Download or read book Studies at the Grammar Discourse Interface written by Alexander Haselow and published by John Benjamins Publishing Company. This book was released on 2021-06-15 with total page 362 pages. Available in PDF, EPUB and Kindle. Book excerpt: This book investigates phenomena at the grammar–discourse interface with a strong focus on discourse markers, whose development and concrete uses in a given language tend to be based on a close interplay of grammatical and discourse-related forces. The topics range from the transition of linguistic signs “out of” sentence grammar and “into” the domain of discourse to differences between more grammatical vs. more discourse-pragmatic expressions in terms of structural behavior and cognitive processing, and the different, intricate ways in which the usage conditions and meanings of grammatical constituents or structural units are affected by the discourse context in which they are used. The twelve studies in this book are based on fresh empirical data from languages such as English, Basque, Korean, Japanese and French and involve the study of linguistic expressions and structures such as pragmatic markers and particles, comment clauses, expletives, adverbial connectors, and expressives.

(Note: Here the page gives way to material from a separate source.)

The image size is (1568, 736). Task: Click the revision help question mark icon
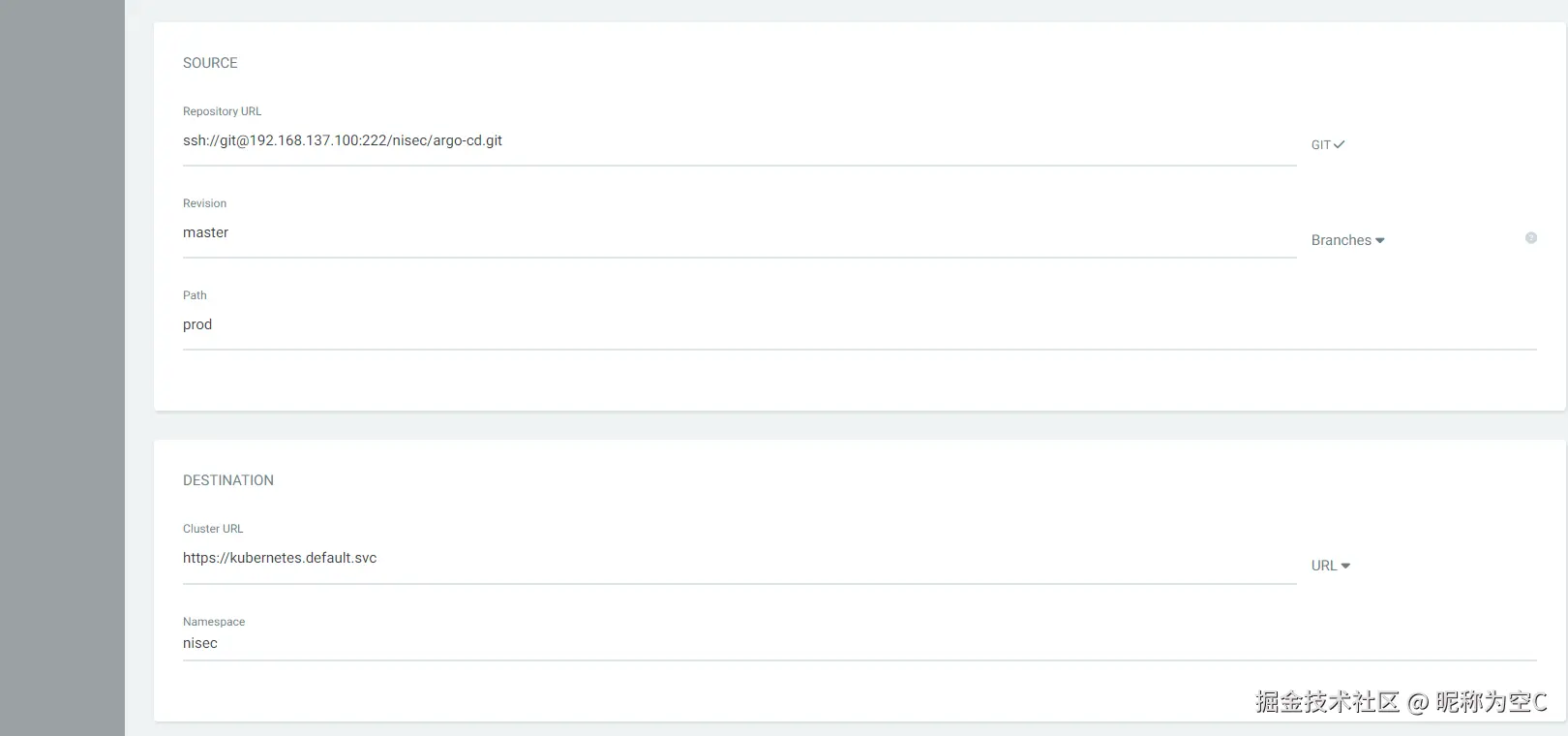1531,238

Download or read book Discourse and Pragmatics in Functional Grammar written by John H. Connolly and published by Walter de Gruyter. This book was released on 1997 with total page 256 pages. Available in PDF, EPUB and Kindle. Book excerpt: The contents of this volume are a selection from the papers given at the Sixth International Conference on Functional Grammar (ICFG), which was held in York, at the University College of Ripon and York St John, from 18 to 22 August, 1994. Functional Grammar as understood in the ICFGs and in this volume is the linguistic model as proposed by Simon Dik, and to date most extensively described and discussed in Dik (1989). The indebtedness of the FG-community to Simon Dik, who died six months after the conference was held, is great indeed. The editors hope that this volume is a fitting tribute to his work.
Download or read book Discourse Analysis written by Gillian Brown and published by Cambridge University Press. This book was released on 1983-07-28 with total page 306 pages. Available in PDF, EPUB and Kindle. Book excerpt: An exploration of how any language produced by man, spoken or written, is used to communicate for a purpose and within a context.